Task requirements:
Copy out the biography of Laura Bates below word for word, from start to finish.

Passage provided:
English feminist writer

Laura Carolyn Bates (born 27 August 1986) is an English feminist writer. She founded the Everyday Sexism Project website in April 2012. Her first book, Everyday Sexism, was published in 2014.

== Education and early life ==

Bates' parents are Diane Elizabeth Bates, a French language teacher, and Adrian Keith Bates, a physician. She grew up in the London Borough of Hackney and Taunton, and has an older sister and a younger brother. Her parents divorced when Bates was in her twenties. She was privately educated at King's College, Taunton. and subsequently studied English literature at University of Cambridge where she was an undergraduate student at St John's College, Cambridge and graduated in 2007.

==Career==
After graduating, Bates remained in Cambridge for two-and-a-half years as a researcher for the psychologist Susan Quilliam, who was working on an updated edition of The Joy of Sex. Bates then worked as an actress and a nanny, a period during which she has said she experienced sexism at auditions and found the young girls she was caring for were already preoccupied with their body image.

=== Everyday Sexism Project ===
The Everyday Sexism Project website was founded in 2012. Around the third anniversary of the website, in April 2015, Everyday Sexism had reached 100,000 entries. Bates has said that she has faced abuse online. After her publication of Men Who Hate Women in 2020, Bates said she received deepfake pornography images of herself performing sexual acts on the sender.

Source material:
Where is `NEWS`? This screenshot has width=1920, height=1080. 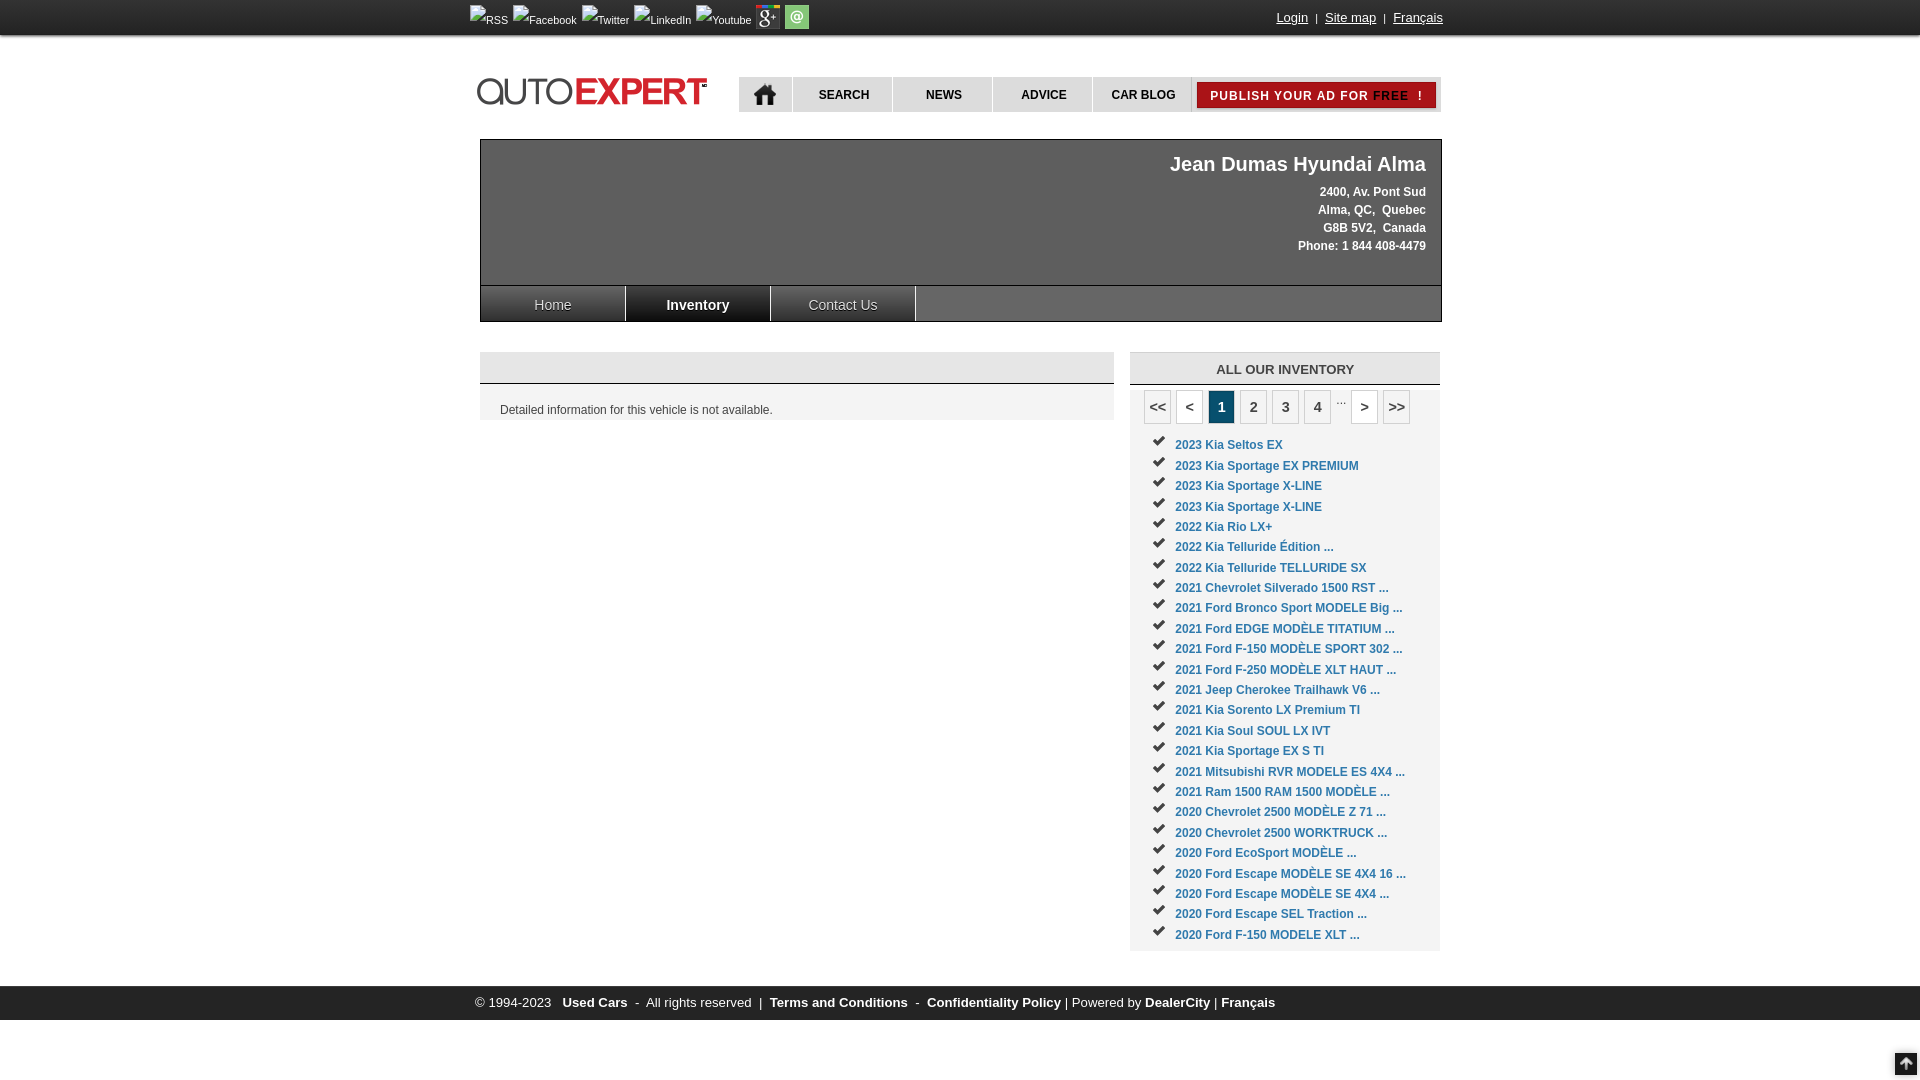 NEWS is located at coordinates (942, 94).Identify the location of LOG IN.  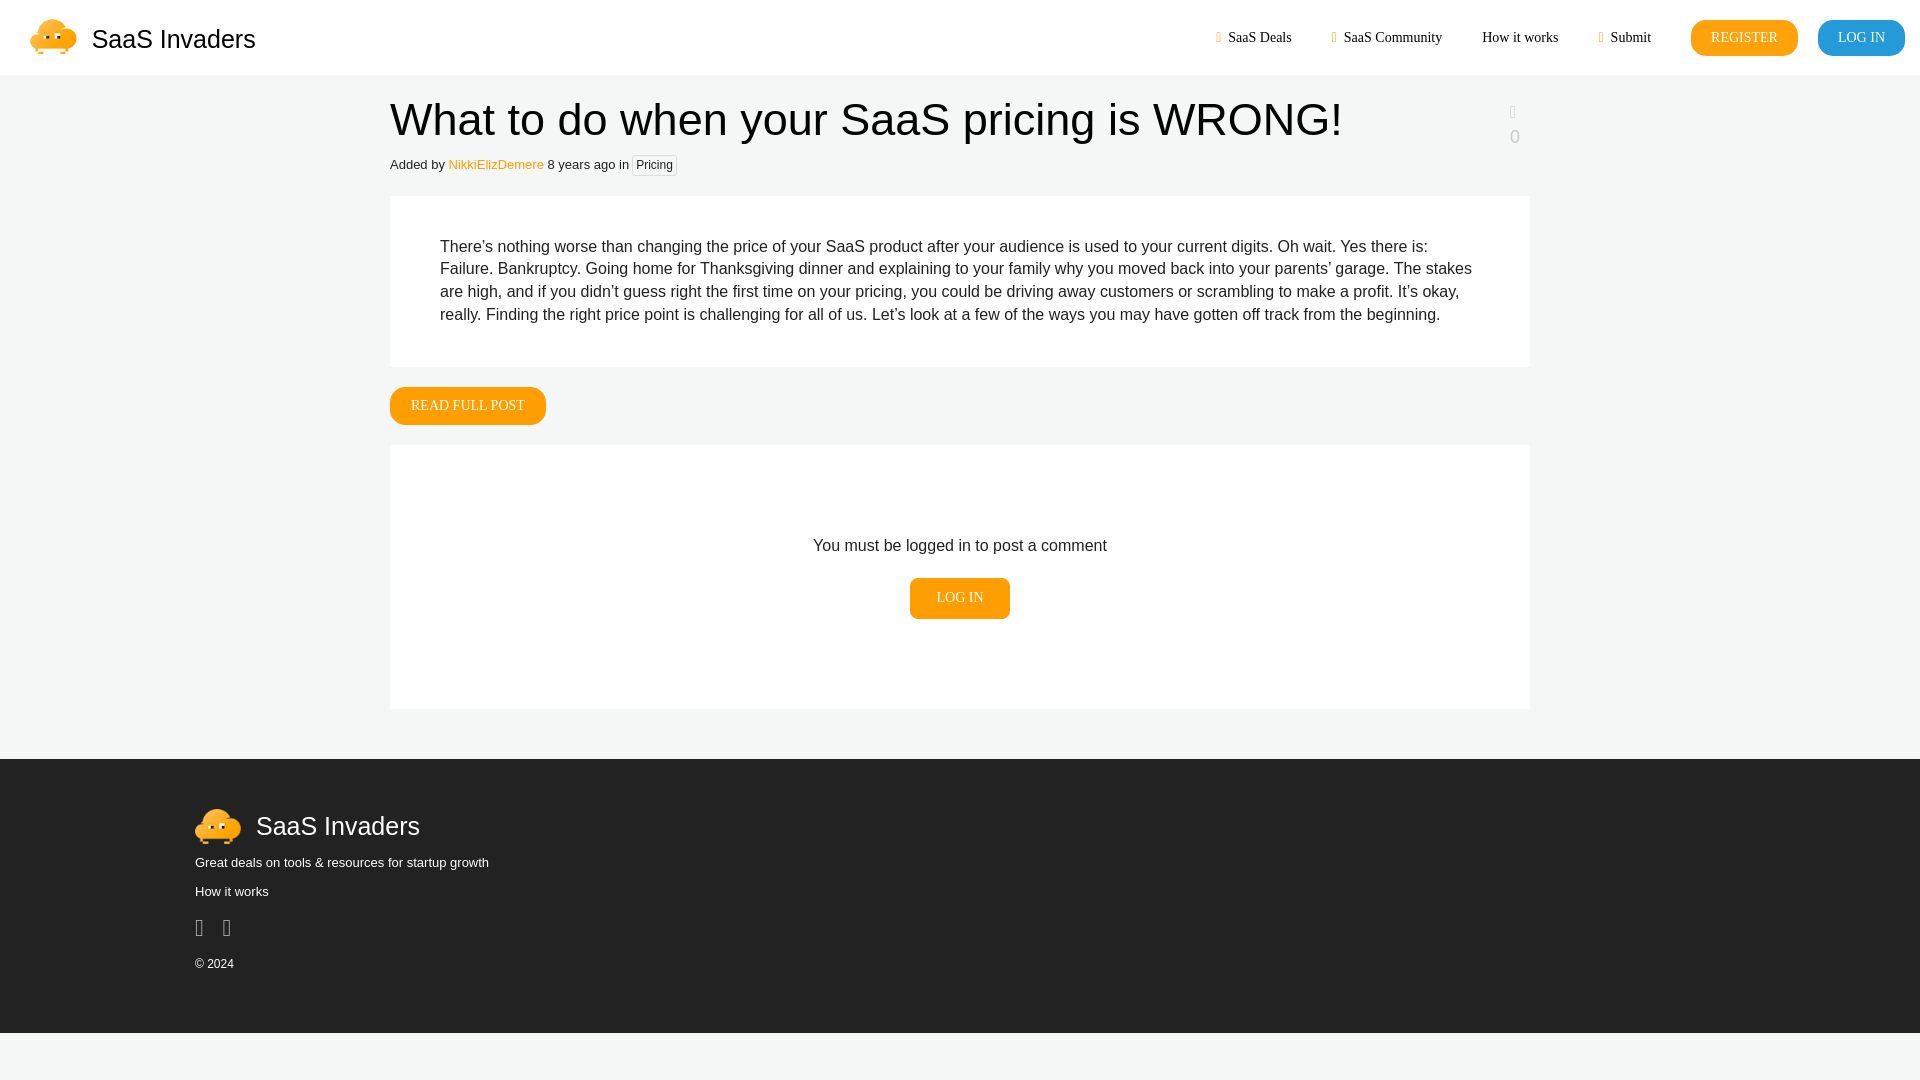
(1861, 38).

Solution:
English feminist writer

Laura Carolyn Bates (born 27 August 1986) is an English feminist writer. She founded the Everyday Sexism Project website in April 2012. Her first book, Everyday Sexism, was published in 2014.

== Education and early life ==

Bates' parents are Diane Elizabeth Bates, a French language teacher, and Adrian Keith Bates, a physician. She grew up in the London Borough of Hackney and Taunton, and has an older sister and a younger brother. Her parents divorced when Bates was in her twenties. She was privately educated at King's College, Taunton. and subsequently studied English literature at University of Cambridge where she was an undergraduate student at St John's College, Cambridge and graduated in 2007.

==Career==
After graduating, Bates remained in Cambridge for two-and-a-half years as a researcher for the psychologist Susan Quilliam, who was working on an updated edition of The Joy of Sex. Bates then worked as an actress and a nanny, a period during which she has said she experienced sexism at auditions and found the young girls she was caring for were already preoccupied with their body image.

=== Everyday Sexism Project ===
The Everyday Sexism Project website was founded in 2012. Around the third anniversary of the website, in April 2015, Everyday Sexism had reached 100,000 entries. Bates has said that she has faced abuse online. After her publication of Men Who Hate Women in 2020, Bates said she received deepfake pornography images of herself performing sexual acts on the sender.